**Objective**
Lay out the lines of the listing below, from the line containing "You are a computer-use agent." through the end of the listing, as a JSON list of strings, one string per line, with blank lines and pictures left out.

**Listed records**

★ ★ ★ ★ ★

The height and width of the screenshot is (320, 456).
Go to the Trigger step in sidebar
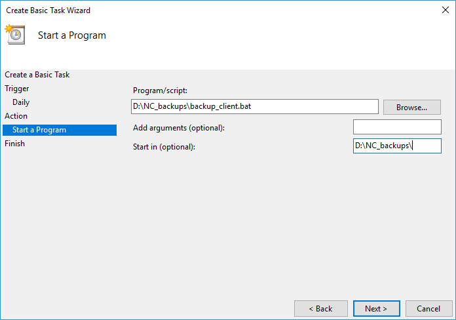pos(17,89)
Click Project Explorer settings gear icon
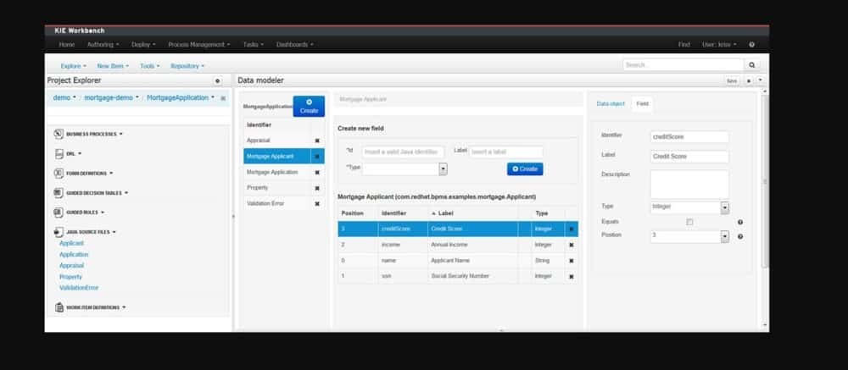 217,80
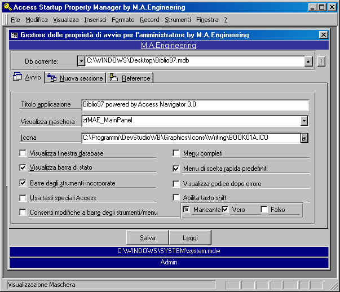Viewport: 340px width, 292px height.
Task: Enable Visualizza finestra database checkbox
Action: pyautogui.click(x=23, y=153)
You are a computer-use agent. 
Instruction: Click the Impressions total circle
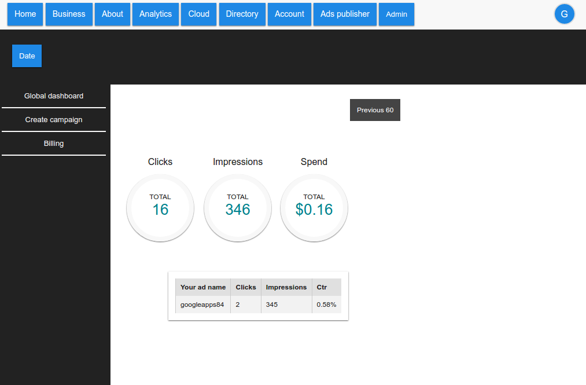(x=238, y=208)
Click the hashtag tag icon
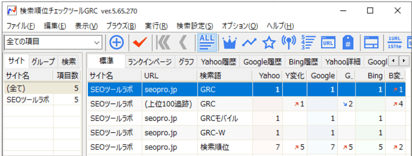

★ ★ ★ ★ ★

**In response**
[
  "You are a computer-use agent. ",
  "Instruction: Click the Impressions total circle",
  "(x=238, y=208)",
  "Click the hashtag tag icon"
]